■ Work to complete ■
Swap "Cricket" for "Football" in the listing, starting with the line that contains "Open the VisionOS Cricket project" and going on through the end of the listing. Give only those lines with nothing else changed, and leave out the pictures.

■ Data provided ■
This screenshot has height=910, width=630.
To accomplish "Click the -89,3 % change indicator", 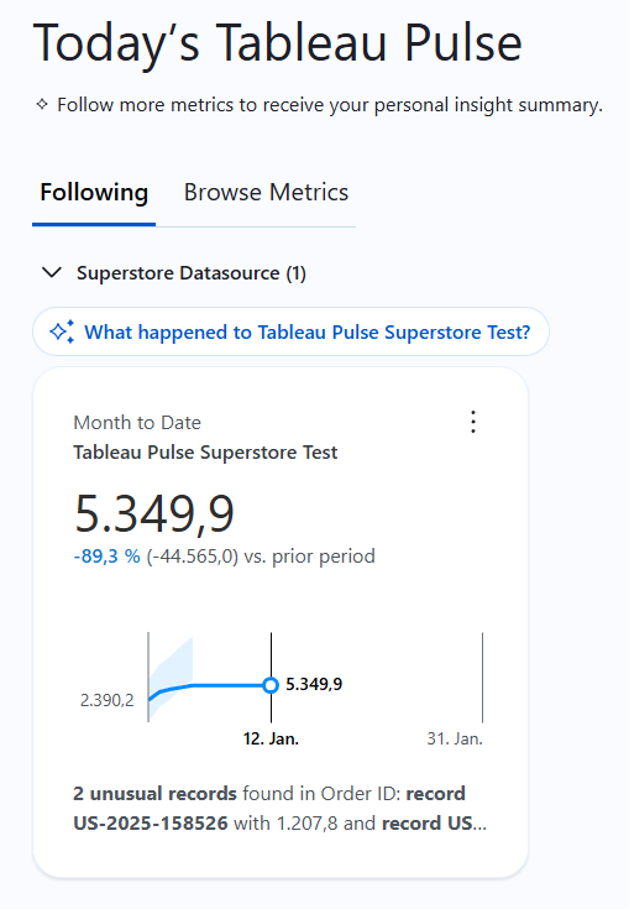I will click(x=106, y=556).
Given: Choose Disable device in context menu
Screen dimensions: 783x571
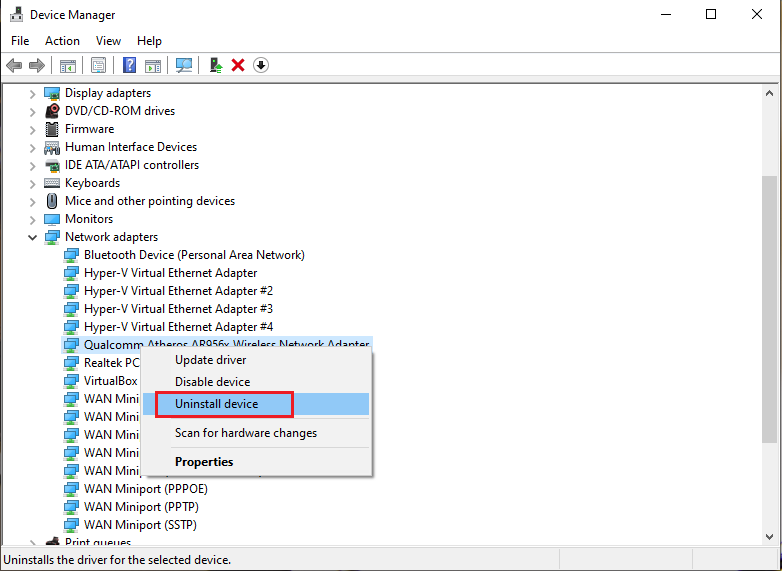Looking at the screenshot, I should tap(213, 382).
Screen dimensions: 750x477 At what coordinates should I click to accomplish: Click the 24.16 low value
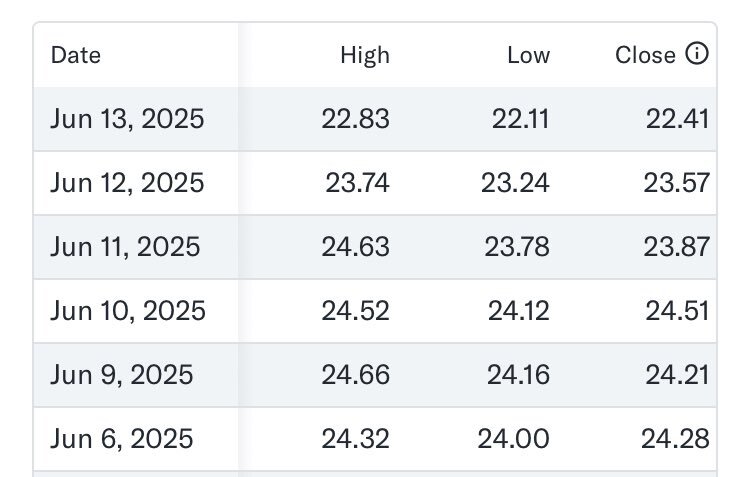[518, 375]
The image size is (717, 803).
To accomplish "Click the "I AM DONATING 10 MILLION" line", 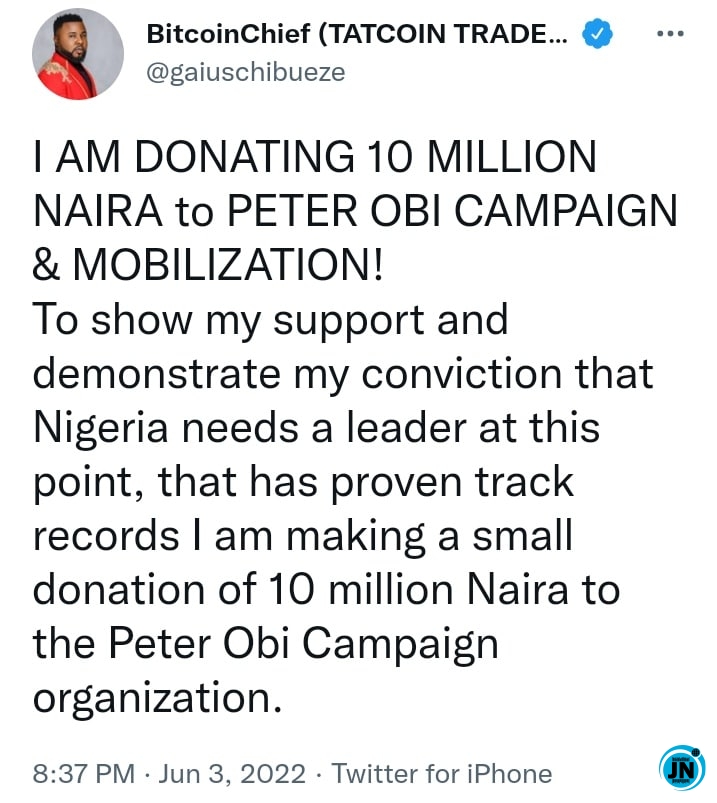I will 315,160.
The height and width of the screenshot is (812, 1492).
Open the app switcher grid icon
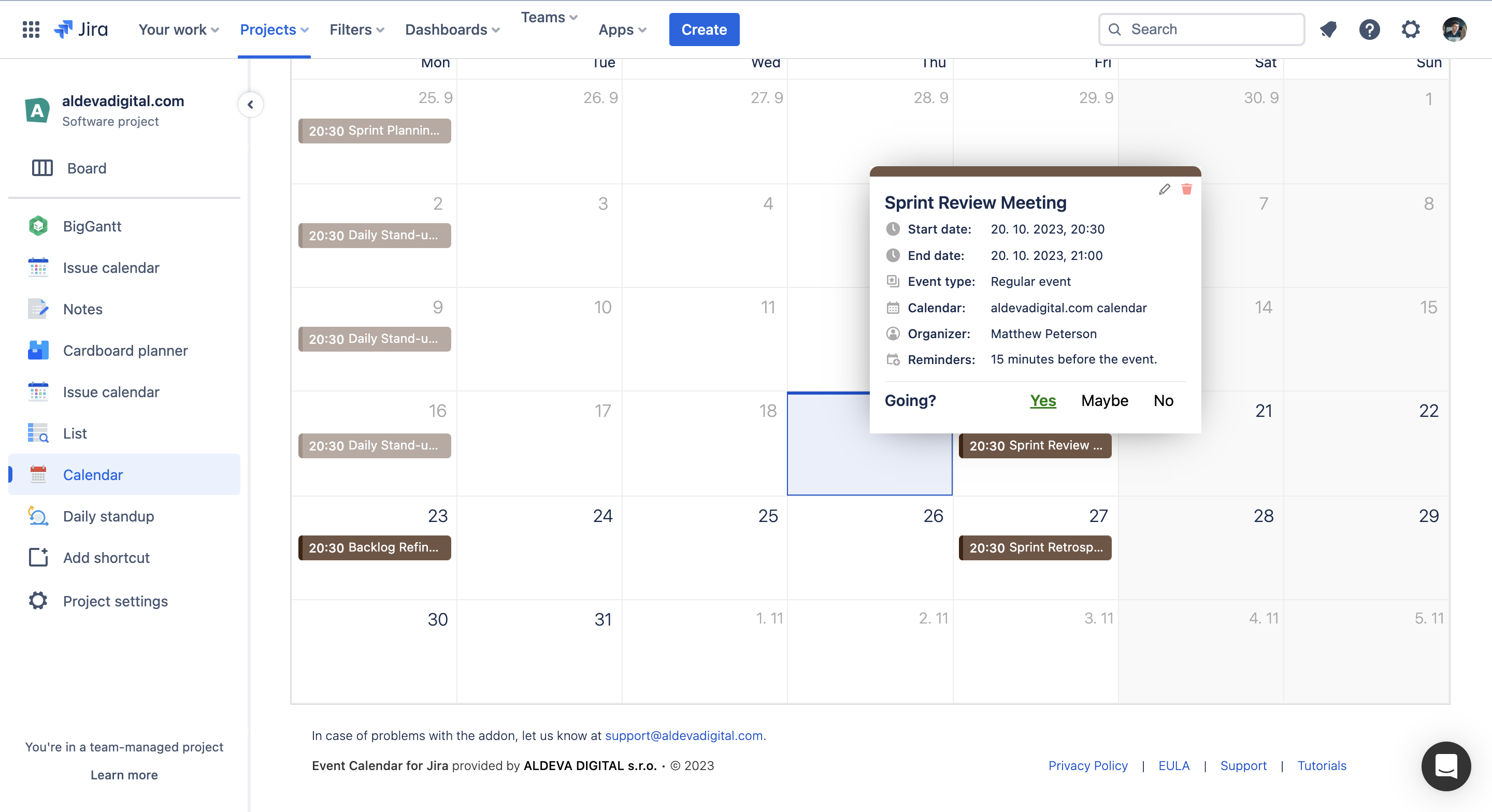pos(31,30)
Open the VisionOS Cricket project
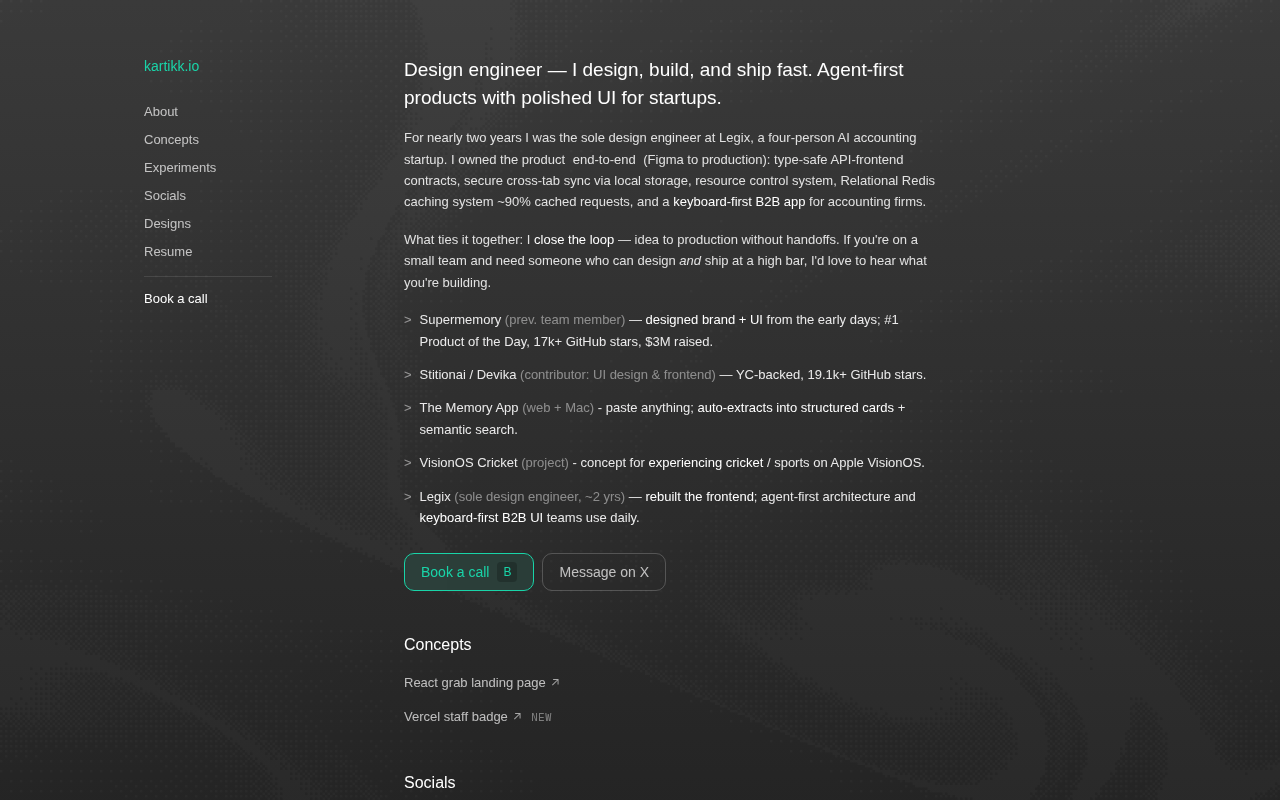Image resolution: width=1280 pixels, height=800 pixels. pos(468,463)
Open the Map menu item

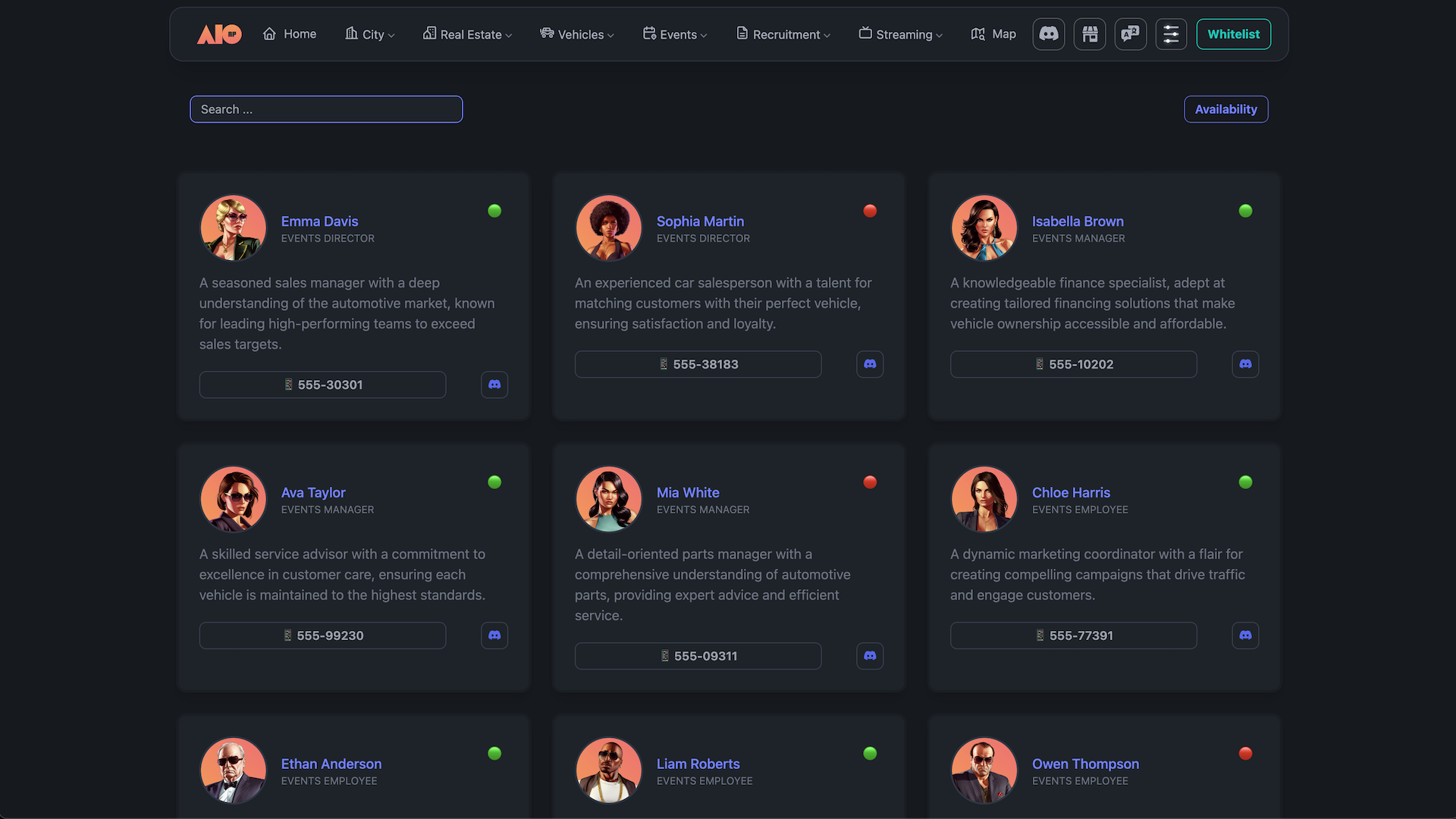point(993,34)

■ Task solution ■
Open the VisionOS Football project
Image resolution: width=1280 pixels, height=800 pixels. pos(468,463)
Open the Map menu item

point(993,34)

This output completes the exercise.